Tesla’s (NASDAQ:TSLA) Q4 and FY 2025 earnings call highlighted improving margins, record energy performance, expanding autonomy efforts, and a sharp acceleration in AI and robotics investments. 

Executives, including CEO Elon Musk, discussed how the company is positioning itself for growth across vehicles, energy, AI, and robotics despite near-term pressures from tariffs, pricing, and macro conditions.

Key takeaways

Tesla reported sequential improvement in automotive gross margins excluding regulatory credits, rising from 15.4% to 17.9%, supported by favorable regional mix effects despite a 16% decline in deliveries. Total gross margin exceeded 20.1%, the highest level in more than two years, even with lower fixed-cost absorption and tariff impacts.

The energy business delivered standout results, with revenue reaching nearly $12.8 billion, up 26.6% year over year. Energy gross profit hit a new quarterly record, driven by strong global demand and high deployments of MegaPack and Powerwall across all regions, as noted in a report from The Motley Fool.

Tesla also stated that paid Full Self-Driving customers have climbed to nearly 1.1 million worldwide, with about 70% having purchased FSD outright. The company has now fully transitioned FSD to a subscription-based sales model, which should create a short-term margin headwind for automotive results.

Free cash flow totaled $1.4 billion for the quarter. Operating expenses rose by $500 million sequentially as well.

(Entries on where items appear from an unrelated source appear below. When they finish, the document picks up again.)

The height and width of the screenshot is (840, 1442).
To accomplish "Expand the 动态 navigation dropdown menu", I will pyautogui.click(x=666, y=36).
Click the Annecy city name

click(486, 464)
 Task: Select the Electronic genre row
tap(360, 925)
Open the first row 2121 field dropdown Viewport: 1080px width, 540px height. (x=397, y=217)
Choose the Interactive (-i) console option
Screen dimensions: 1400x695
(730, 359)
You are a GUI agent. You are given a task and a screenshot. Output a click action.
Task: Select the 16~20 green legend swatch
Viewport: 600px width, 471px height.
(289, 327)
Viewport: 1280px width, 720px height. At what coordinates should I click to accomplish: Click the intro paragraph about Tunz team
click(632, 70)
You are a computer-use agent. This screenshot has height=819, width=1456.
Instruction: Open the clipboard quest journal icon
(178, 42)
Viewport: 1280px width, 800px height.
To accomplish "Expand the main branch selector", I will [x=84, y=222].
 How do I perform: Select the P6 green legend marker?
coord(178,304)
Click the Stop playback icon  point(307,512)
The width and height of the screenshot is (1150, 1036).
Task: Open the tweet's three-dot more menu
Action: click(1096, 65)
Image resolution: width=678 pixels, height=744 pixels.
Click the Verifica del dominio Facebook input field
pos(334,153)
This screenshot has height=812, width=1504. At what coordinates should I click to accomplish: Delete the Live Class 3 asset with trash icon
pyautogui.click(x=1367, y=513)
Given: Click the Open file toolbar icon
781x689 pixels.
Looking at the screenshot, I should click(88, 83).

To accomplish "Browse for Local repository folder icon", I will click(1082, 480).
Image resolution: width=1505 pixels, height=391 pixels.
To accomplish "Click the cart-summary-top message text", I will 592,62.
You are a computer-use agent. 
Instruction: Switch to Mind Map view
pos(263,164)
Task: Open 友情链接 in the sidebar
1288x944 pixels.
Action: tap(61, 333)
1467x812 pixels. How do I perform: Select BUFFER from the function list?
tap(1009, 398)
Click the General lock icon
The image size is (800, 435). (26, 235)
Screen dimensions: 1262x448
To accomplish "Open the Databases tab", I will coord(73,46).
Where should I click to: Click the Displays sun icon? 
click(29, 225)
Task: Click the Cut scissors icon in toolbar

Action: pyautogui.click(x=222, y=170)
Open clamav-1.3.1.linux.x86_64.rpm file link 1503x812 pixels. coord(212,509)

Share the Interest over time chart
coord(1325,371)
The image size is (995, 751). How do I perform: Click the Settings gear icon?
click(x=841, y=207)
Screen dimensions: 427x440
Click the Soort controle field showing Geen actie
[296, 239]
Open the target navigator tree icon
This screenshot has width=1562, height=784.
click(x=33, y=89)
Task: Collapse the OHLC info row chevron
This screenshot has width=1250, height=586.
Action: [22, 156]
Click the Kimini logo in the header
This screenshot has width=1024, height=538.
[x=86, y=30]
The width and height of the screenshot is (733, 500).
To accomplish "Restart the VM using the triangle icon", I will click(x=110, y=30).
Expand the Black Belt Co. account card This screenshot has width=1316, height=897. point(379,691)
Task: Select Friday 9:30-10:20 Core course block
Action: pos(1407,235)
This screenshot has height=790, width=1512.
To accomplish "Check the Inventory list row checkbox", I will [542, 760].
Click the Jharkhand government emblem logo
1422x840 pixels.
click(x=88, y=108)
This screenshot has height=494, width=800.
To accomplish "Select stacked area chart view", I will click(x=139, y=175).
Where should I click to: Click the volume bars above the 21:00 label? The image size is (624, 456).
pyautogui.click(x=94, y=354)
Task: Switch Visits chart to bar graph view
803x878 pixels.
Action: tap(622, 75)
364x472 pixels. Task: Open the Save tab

Production shifts, robotics, and AI investment

Musk further confirmed that Model S and Model X production is expected to wind down next quarter, and plans are underway to convert Fremont’s S/X line into an Optimus robot factory with a capacity of one million units.

Tesla’s Robotaxi fleet has surpassed 500 vehicles, operating across the Bay Area and Austin, with Musk noting a rapid monthly expansion pace. He also reiterated that CyberCab production is expected to begin in April, following a slow initial S-curve ramp before scaling beyond other vehicle programs.

Looking ahead, Tesla expects its capital expenditures to exceed $20 billion next year, thanks to the company’s operations across its six factories, the expansion of its fleet expansion, and the ramp of its AI compute. Additional investments in AI chips, compute infrastructure, and future in-house semiconductor manufacturing were discussed but are not included in the company’s current CapEx guidance.

More importantly, Tesla ended the year with a larger backlog than in recent years. This is supported by record deliveries in smaller international markets and stronger demand across APAC and EMEA. Energy backlog remains strong globally as well, though Tesla cautioned that margin pressure could emerge from competition, policy uncertainty, and tariffs.